I am working through some elementary linear algebra exercises and I want to obtain the solution set to the following system of linear equations using MatLab's solve() function, from the symbolic toolbox add-on:

2x      + z + w = 5
     y      - w = -1
3x      - z - w = 0
4x + y + 2z + w = 9

This system, when converted to reduced row-echelon form, retains a free variable, meaning there are infinitely many solutions, but when I use solve(), it simply returns a particular solution to the equation:

syms x y z w h i j k
eq1 = 2*x + z + w == 5;
eq2 = y - w == -1;
eq3 = 3*x - z - w == 0;
eq4 = 4*x + y + 2*z + w == 9;
solve([eq1,eq2,eq3,eq4])

returns

struct with fields:
    w: 3
    x: 1
    y: 2
    z: 0

This is a solution, but not the only solution. I would like to be able to (a) obtain the full solution set using solve(), and (b) not have to check whether the system has infinitely-many solutions outside of using solve(). (Currently, I am also setting up an augmented coefficient matrix, A, and using rref(A) to see whether there are any free variables). Are these goals possible or should I perhaps be using another function?

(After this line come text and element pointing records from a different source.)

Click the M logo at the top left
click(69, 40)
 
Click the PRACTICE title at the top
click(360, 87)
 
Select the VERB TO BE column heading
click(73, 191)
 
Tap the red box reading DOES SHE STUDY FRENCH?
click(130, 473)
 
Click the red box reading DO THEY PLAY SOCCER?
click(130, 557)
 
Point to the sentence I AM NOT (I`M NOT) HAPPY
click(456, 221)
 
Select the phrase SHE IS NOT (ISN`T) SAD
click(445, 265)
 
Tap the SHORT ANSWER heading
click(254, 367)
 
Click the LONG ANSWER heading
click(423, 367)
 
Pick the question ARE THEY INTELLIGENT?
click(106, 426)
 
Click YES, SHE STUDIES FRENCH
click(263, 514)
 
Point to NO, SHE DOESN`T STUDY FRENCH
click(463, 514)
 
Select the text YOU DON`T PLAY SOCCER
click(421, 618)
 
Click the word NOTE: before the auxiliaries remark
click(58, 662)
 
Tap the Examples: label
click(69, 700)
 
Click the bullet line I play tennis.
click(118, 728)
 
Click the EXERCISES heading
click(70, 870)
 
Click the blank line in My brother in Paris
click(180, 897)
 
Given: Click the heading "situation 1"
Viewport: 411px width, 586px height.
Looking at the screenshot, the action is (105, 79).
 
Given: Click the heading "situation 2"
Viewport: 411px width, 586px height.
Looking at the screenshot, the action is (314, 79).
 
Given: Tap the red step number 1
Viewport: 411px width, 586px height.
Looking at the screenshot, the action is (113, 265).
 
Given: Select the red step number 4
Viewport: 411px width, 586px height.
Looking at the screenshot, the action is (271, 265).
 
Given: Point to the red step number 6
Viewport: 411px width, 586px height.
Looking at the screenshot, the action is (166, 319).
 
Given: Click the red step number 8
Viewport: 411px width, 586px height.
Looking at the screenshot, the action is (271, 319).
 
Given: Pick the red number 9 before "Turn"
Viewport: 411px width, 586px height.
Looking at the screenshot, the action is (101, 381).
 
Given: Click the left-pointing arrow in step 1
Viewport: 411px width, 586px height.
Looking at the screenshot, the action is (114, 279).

Edit: the problem seems to occur when the number of unknown variables is equal to the number of equations. When the number of unknowns exceeds the number of equations solve() returns a parameterized solution. I guess MatLab is assuming that when unknowns = equations that there is a unique solution, but of course this isn't always the case. Still do not know how to fix this.

Answer 1

For

A=[2 0 1 1;0 1 0 -1;3 0 -1 -1;4 1 2 1]; 
B=[5;-1;0;9];

just by trying

det(A)
rank(A)
v1=A\B
v2=mldivide(A,B)

One gets to any of the following, which are equivalent:

• A is singular.

• One cannot use A as orthogonal base dimension 4.

• At least one of the vectors building A is proportional to the remaining 3.

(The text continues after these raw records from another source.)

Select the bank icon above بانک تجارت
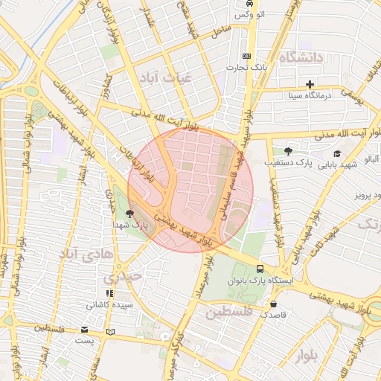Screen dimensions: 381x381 pos(247,57)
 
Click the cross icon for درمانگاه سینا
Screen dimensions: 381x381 pos(310,83)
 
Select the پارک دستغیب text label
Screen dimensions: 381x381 pos(288,162)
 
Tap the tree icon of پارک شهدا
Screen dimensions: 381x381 pos(131,214)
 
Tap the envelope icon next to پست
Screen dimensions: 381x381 pos(84,330)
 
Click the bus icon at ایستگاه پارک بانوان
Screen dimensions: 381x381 pos(259,269)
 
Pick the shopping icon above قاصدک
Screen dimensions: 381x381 pos(275,304)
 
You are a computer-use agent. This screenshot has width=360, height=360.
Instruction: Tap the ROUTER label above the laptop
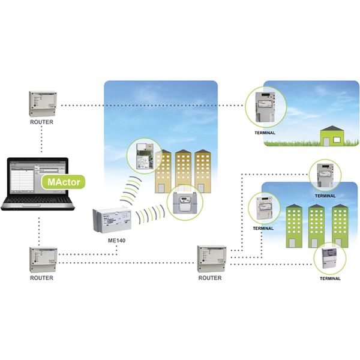point(41,122)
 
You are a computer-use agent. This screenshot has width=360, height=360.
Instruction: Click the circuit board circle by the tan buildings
point(143,155)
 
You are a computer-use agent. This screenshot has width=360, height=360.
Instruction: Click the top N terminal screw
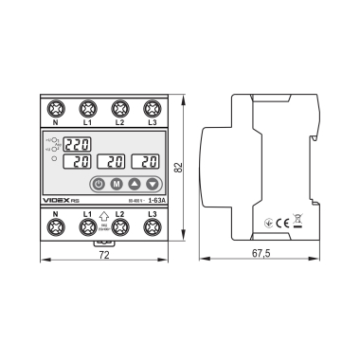56,108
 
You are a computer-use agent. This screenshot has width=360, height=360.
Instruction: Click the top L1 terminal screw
88,108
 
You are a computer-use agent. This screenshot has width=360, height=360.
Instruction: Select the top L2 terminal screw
120,108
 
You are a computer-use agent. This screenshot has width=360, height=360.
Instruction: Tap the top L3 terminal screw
152,108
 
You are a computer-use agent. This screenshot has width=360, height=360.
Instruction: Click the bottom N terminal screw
56,227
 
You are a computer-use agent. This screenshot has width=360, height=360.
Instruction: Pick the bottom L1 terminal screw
88,227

The following don't work either

v3=linsolve(A,B)
dA=decomposition(A)
[L,U]=lu(A)
v5=U\(L\B)

or

[C,R]=qr(A,B,0)
v6=R\C

However one gets the smallest solution, there is an infinte amount of solutions, by approximating A :

v4=pinv(A)*B

v3 =
 1.0000
  0.3333
  1.6666
  1.3333

the eigenvalues are

veig=eig(A)
veig =
  3.7913
 -0.7913
  0.0000 + 0.000000062241112i
  0.0000 - 0.000000062241112i

For this particular A the symbolic toolbox may not be the best choice.